探究自主智能体在真实环境中的贡献：活动模式与代码变更的时间演进

摘要

大型代码生成语言模型的兴起正在重塑软件开发范式。能够自主创建分支、开启拉取请求和执行代码审查的智能编程代理，如今已活跃在真实项目的贡献中。其日益增长的影响力为研究AI驱动贡献及其对代码质量、团队协作与软件可维护性的影响提供了独特而适时的契机。本研究构建了一个包含约11万条开源拉取请求的新型数据集，涵盖关联提交、评论、审查、议题及文件变更，共同构成了数百万行源代码的完整图谱。我们比较了包括OpenAI Codex、Claude Code、GitHub Copilot、Google Jules和Devin在内的五款主流编程代理，从合并频率、修改文件类型以及开发者互动信号（如评论与审查）等多维度剖析其应用差异。值得注意的是，代码编写与审查仅是软件工程流程的冰山一角，生成代码的长期维护与迭代同样至关重要。为此，我们针对智能体生成代码与人工编写代码进行了纵向追踪，提出了存活率与变更率的若干量化评估。
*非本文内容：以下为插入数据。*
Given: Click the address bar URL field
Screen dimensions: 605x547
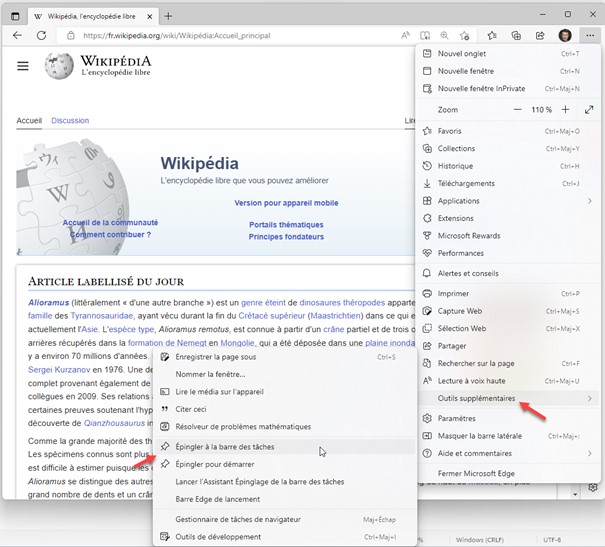Looking at the screenshot, I should [230, 35].
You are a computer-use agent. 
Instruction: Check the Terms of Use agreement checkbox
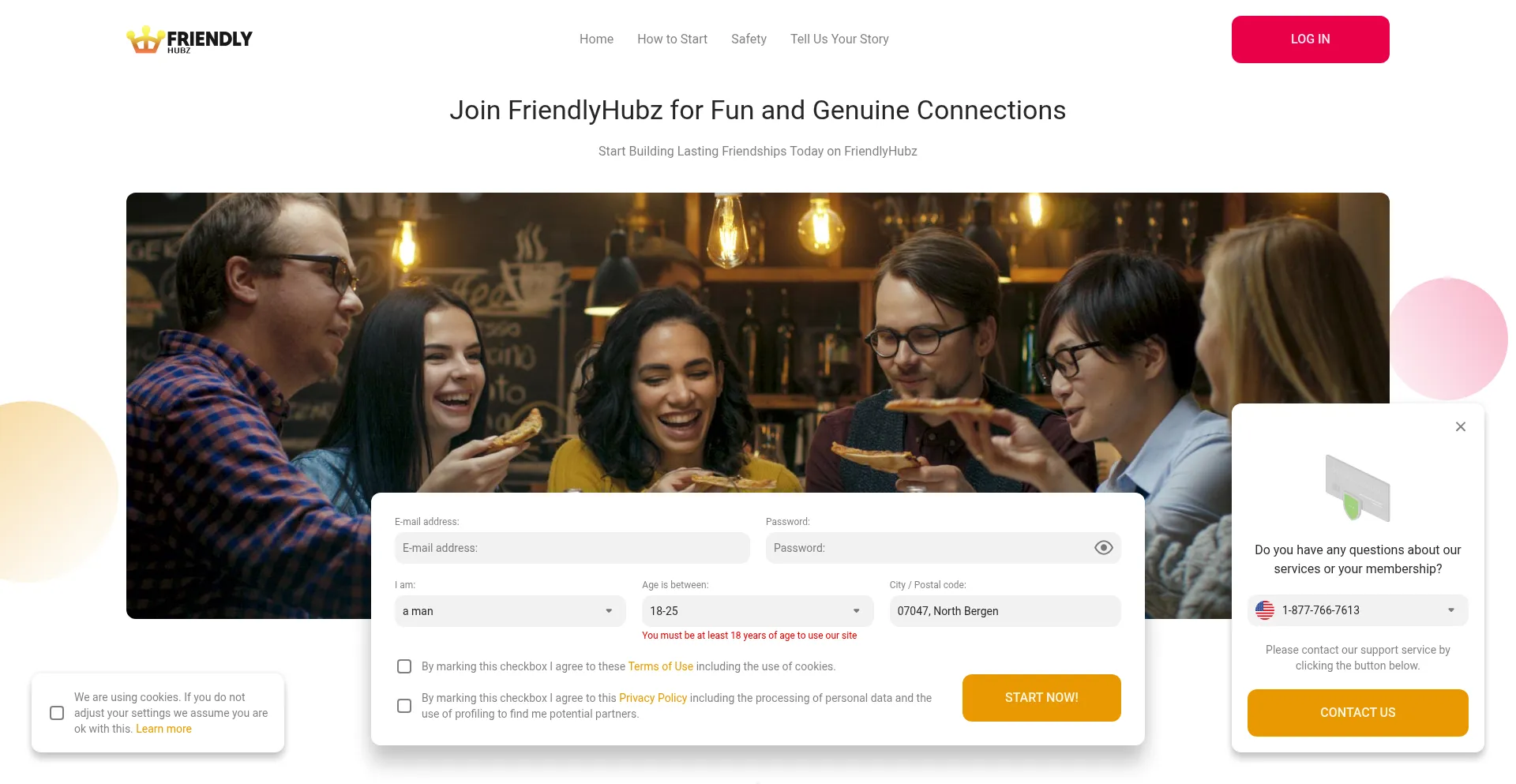pos(404,666)
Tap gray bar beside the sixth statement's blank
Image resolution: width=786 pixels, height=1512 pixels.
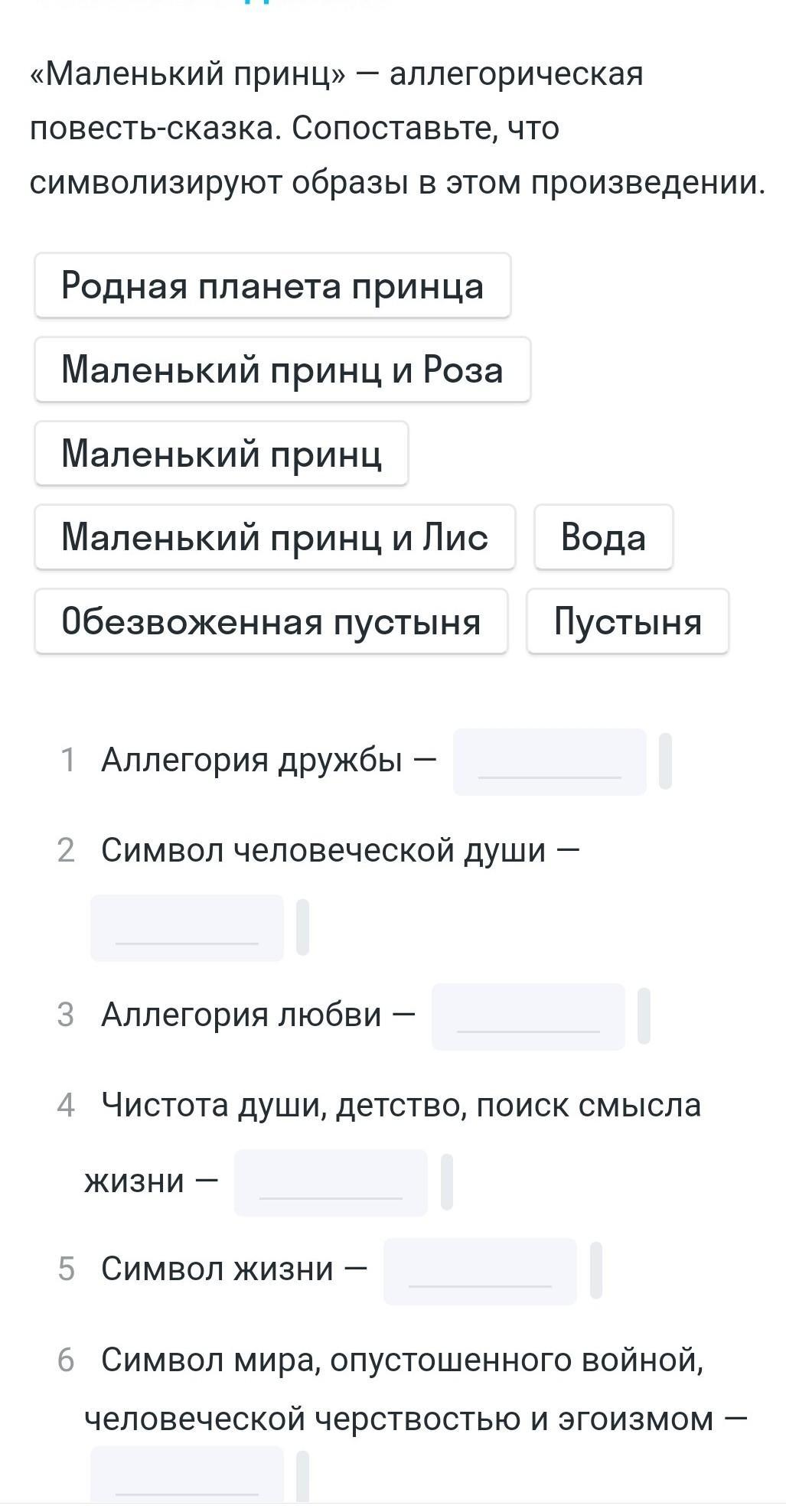(x=302, y=1477)
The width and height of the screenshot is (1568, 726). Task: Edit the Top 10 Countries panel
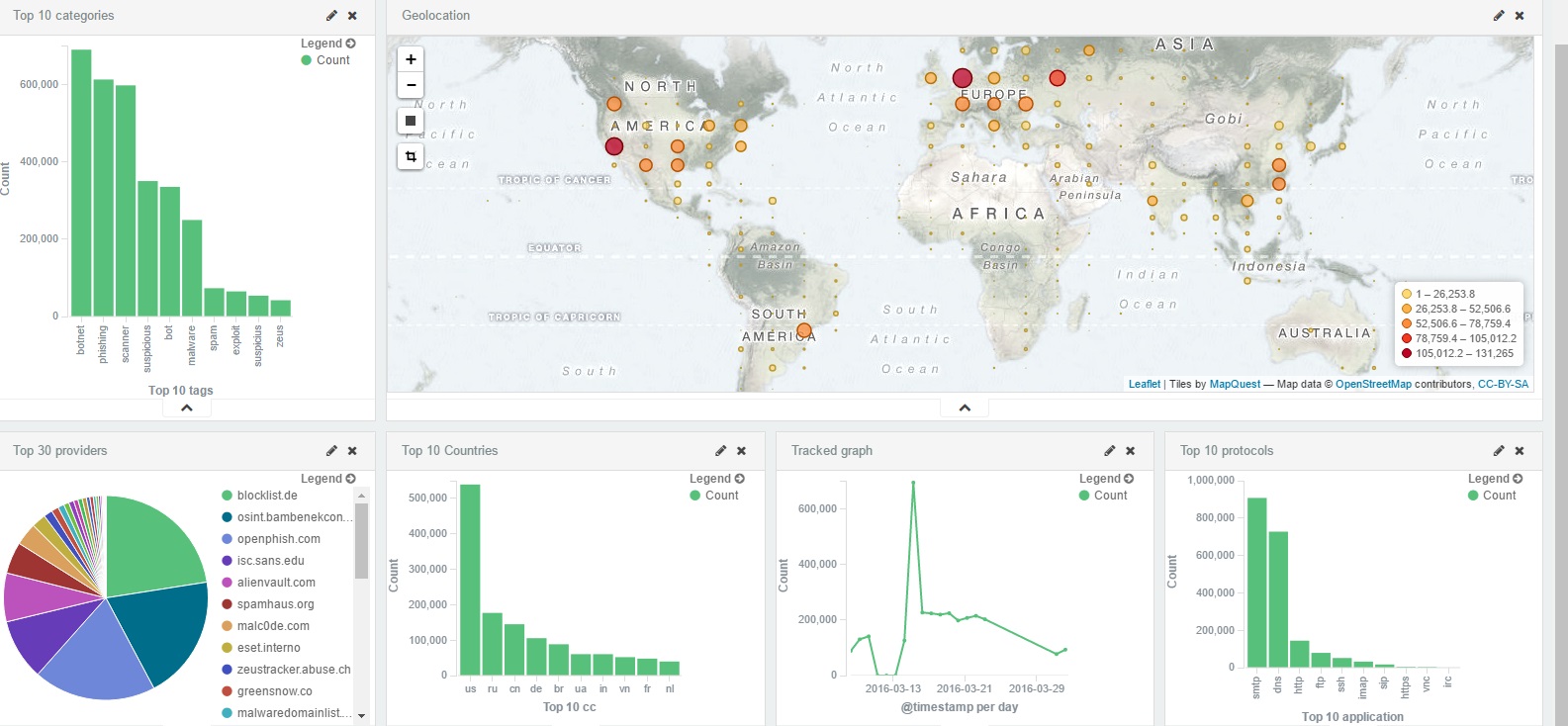coord(721,451)
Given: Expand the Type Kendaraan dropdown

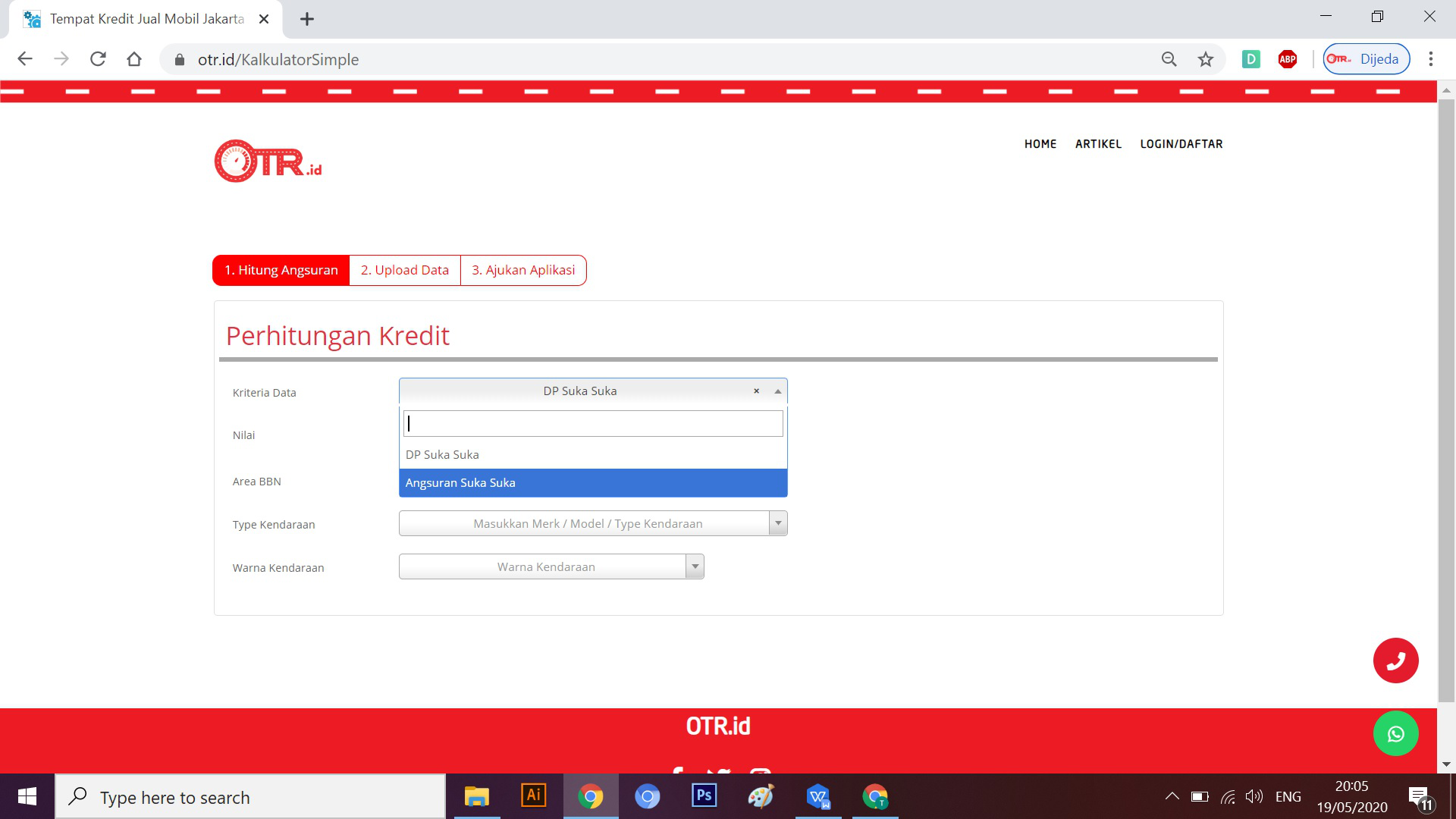Looking at the screenshot, I should [x=777, y=523].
最终数据显示，尽管开源项目中智能体参与度持续攀升，但其贡献的代码随时间推移产生的变更量显著高于人工编写代码。

English

The rise of large language models for code has reshaped software development. Autonomous coding agents, able to create branches, open pull requests, and perform code reviews, now actively contribute to real-world projects. Their growing role offers a unique and timely opportunity to investigate AI-driven contributions and their effects on code quality, team dynamics, and software maintainability. In this work, we construct a novel dataset of approximately 110,000 open-source pull requests, including associated commits, comments, reviews, issues, and file changes, collectively representing millions of lines of source code. We compare five popular coding agents, including OpenAI Codex, Claude Code, GitHub Copilot, Google Jules, and Devin, examining how their usage differs in various development aspects such as merge frequency, edited file types, and developer interaction signals, including comments and reviews. Furthermore, we emphasize that code authoring and review are only a small part of the larger software engineering process, as the resulting code must also be maintained and updated over time. Hence, we offer several longitudinal estimates of survival and churn rates for agent-generated versus human-authored code. Ultimately, our findings indicate an increasing agent activity in open-source projects, although their contributions are associated with more churn over time compared to human-authored code.